Duhat Road, Forestry

 



3:         DM Lantican Avenue, Forestry









 My L300 could have been crushed, but for a sturdy garage roof. 





UPLB Fertility tree (183)


 
Cattle graze on the UPLB grounds


                                                                                   
 

8:         Mango tree uprooted near the DMST bldg (formerly the Infirmary bldg.)










UPLB Alumni Coffee House scheduled to be opened for enjoyment by Alumni on 10 October 2014 



UPLB Carillon Tower through branches of a fallen acacia tree by the UPLB Alumni Coffee House

10:     
  Pili tree on Pili Drive, close by the bldg of the Depts. Of Horticulture, Agronomy, and Soils Science.  This is just one of almost 20 large pili trees uprooted on Pili Drive. (192)

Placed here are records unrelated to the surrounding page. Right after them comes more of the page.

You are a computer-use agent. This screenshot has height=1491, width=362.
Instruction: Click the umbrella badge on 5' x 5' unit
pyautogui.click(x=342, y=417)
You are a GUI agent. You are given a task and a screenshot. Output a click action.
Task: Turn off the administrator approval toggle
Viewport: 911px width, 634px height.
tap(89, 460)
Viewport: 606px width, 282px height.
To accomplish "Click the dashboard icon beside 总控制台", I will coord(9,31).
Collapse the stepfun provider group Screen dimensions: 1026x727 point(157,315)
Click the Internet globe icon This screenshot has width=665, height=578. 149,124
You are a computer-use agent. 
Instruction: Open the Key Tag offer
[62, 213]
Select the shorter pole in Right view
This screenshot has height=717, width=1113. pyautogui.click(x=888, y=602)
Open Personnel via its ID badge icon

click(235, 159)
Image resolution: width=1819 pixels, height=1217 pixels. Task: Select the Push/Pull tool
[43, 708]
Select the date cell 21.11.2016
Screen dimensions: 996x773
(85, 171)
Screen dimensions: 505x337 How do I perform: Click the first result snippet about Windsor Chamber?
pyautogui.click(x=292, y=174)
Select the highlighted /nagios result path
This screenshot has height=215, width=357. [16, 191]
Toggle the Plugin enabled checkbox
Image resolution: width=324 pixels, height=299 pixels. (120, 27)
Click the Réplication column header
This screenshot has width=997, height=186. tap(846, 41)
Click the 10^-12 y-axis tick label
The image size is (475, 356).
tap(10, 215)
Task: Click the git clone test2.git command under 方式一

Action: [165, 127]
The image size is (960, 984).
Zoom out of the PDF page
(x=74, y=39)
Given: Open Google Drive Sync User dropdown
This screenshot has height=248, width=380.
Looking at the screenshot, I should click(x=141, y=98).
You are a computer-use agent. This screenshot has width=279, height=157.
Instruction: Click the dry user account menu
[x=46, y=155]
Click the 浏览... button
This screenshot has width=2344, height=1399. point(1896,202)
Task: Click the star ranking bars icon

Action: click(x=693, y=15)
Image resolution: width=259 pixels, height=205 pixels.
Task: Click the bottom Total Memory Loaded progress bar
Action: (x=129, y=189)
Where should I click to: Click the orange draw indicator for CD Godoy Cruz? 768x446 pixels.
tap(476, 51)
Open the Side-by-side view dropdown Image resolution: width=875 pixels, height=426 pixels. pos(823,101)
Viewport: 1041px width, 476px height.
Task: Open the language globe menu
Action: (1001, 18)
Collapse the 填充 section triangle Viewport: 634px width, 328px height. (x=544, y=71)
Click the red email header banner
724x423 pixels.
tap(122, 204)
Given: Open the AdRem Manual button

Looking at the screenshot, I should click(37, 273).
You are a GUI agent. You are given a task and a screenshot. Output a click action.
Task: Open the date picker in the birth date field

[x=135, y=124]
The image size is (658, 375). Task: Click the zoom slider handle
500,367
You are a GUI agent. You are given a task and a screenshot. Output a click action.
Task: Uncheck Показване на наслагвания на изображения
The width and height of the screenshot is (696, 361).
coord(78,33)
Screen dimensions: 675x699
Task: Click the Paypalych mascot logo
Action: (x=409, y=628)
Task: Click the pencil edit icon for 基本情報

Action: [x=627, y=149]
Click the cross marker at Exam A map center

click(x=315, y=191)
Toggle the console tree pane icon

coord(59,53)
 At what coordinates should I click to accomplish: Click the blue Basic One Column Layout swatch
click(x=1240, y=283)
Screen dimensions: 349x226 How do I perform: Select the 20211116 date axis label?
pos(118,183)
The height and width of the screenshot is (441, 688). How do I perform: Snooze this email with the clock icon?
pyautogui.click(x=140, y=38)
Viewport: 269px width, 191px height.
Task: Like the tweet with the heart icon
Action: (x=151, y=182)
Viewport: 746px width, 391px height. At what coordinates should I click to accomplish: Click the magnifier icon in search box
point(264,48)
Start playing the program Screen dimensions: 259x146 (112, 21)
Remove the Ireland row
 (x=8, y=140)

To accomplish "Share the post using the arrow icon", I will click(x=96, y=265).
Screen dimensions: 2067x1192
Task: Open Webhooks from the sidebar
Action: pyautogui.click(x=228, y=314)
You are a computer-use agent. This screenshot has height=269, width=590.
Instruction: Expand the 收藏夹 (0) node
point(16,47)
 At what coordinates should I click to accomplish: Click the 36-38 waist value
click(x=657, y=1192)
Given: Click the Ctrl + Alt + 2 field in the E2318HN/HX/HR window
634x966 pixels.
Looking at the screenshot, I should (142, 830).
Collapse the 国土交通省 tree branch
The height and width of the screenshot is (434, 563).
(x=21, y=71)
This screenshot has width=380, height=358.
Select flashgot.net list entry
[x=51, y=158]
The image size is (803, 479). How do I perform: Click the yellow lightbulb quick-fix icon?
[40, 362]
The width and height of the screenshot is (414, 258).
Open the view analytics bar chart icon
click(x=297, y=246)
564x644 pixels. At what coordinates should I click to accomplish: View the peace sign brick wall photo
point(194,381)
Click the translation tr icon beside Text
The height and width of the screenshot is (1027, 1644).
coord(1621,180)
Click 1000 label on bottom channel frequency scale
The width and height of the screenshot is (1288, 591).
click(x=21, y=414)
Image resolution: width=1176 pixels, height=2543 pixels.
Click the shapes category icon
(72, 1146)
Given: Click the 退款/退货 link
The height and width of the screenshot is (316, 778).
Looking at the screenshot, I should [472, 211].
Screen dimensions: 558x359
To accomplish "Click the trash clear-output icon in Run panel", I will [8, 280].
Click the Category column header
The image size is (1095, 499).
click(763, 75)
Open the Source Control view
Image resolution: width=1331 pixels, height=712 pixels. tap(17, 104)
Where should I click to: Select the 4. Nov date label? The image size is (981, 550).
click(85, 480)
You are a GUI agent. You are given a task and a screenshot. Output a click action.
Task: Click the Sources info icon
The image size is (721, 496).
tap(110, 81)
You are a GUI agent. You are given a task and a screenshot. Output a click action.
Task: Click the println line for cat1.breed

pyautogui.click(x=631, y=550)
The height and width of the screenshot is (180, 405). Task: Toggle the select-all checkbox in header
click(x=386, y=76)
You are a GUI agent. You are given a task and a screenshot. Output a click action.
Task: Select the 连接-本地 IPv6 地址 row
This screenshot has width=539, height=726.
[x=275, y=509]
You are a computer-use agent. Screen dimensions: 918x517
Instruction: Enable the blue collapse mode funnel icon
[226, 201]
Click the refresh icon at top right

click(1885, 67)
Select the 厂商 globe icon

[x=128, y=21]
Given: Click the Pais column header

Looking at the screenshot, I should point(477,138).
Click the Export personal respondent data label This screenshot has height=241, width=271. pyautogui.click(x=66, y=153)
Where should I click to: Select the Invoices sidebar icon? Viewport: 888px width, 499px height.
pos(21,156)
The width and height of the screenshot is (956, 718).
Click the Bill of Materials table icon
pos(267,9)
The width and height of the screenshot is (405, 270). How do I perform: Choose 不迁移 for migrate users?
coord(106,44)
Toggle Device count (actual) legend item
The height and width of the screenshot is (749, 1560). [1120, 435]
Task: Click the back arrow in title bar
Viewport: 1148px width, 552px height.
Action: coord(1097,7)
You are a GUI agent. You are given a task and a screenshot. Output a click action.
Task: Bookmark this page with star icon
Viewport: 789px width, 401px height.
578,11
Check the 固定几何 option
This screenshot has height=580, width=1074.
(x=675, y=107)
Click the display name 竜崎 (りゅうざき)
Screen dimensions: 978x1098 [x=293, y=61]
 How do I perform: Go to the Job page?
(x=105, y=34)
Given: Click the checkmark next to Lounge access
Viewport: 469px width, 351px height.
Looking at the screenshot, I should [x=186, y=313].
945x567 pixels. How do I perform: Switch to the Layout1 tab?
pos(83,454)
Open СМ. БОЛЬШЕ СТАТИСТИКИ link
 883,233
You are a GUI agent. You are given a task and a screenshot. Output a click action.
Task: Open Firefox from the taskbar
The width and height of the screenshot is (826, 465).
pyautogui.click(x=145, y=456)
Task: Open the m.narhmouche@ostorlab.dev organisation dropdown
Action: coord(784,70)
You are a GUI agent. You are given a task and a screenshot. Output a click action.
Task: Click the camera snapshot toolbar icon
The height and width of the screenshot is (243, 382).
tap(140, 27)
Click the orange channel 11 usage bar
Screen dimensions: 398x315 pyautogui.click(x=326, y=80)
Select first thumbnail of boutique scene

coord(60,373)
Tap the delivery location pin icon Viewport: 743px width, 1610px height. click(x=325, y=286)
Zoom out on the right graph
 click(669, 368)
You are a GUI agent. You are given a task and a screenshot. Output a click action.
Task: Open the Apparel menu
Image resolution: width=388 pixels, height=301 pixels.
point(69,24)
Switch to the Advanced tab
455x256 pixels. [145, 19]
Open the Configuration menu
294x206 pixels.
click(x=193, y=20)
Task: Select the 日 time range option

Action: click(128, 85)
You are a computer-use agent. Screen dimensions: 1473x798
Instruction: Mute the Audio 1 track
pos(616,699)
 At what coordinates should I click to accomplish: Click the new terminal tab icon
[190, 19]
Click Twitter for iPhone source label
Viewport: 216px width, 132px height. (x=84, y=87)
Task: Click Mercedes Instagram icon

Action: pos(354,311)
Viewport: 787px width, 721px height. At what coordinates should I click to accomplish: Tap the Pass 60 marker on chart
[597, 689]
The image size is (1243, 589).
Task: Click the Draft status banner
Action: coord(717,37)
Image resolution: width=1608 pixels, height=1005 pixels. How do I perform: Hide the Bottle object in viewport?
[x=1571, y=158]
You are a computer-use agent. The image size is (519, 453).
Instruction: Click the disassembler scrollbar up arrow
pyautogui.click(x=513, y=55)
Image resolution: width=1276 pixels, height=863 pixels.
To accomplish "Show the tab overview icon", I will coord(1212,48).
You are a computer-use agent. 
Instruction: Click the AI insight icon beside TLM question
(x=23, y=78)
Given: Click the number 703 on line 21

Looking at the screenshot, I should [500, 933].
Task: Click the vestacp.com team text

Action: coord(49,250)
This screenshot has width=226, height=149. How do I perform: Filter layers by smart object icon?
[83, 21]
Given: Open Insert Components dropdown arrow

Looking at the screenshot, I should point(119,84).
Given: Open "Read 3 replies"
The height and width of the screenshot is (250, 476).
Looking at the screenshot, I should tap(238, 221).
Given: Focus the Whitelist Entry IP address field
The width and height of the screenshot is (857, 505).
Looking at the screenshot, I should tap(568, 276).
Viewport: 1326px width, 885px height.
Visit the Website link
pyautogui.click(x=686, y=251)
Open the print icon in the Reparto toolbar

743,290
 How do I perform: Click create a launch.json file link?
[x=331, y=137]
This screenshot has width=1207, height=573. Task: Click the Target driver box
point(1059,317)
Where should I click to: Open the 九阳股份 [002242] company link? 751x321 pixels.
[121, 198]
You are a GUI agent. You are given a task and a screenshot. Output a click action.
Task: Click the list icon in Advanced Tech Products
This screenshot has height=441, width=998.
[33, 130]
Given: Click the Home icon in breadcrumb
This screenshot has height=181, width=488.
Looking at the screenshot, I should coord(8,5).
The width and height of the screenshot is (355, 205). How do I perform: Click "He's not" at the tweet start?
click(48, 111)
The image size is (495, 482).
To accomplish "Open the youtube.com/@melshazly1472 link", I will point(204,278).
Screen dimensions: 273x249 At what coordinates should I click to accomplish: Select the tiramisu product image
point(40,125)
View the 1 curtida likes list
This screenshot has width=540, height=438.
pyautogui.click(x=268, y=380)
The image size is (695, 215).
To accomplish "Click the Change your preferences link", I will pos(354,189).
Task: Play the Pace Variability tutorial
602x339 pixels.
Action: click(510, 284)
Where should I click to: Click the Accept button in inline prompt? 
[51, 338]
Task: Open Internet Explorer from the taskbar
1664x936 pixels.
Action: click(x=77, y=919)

And, by the way, the old building of IRRI, which used to house its Training Services, and now largely hosting IRRI’s scientific records and field scientists, was not spared.  Its roof was peeled by Glenda.  Imagine that since 1962, that building never suffered such destruction.


In retrospect, strong typhoons rarely hit Los Banos directly, with the magnitude that Glenda unleashed.  Milenyo was powerful mainly due to the combination of strong winds and heavy rains, which resulted in massive flooding.  Glenda, on the other hand, was more destructive inland because it downed huge trees over roads: large branches and even whole trees were strewn all over roads that even people find difficult to navigate.  Many buildings were damaged as well.  Even the powerful typhoon Rosing (was this the name?) in 1967 couldn’t compare in terms of devastation wrought on campus.

In the traditional flooded areas, there were no floods this time, but the roofs of houses were blown away.  Now, which might be a choice among victims of typhoons?  Flooded houses, or roofless houses?

I have no empirical evidence, but a cursory comparison of observable attitude and behavior of people seem to point out that flood is more scary to them compared to blown off roofs.  I’ve heard of people in the office talking about blown off roofs with some excitement and giggles, but after Milenyo’s floods years ago I still clearly visualize faces reacting to some scare of a life time.  If I were to make a choice, I would choose neither, of course, but these natural catastrophes are now inevitable mainly due to the way we treat our environment and our planet.  It’s no longer a matter of choice.

Has anyone taken climate change seriously as yet, by the way?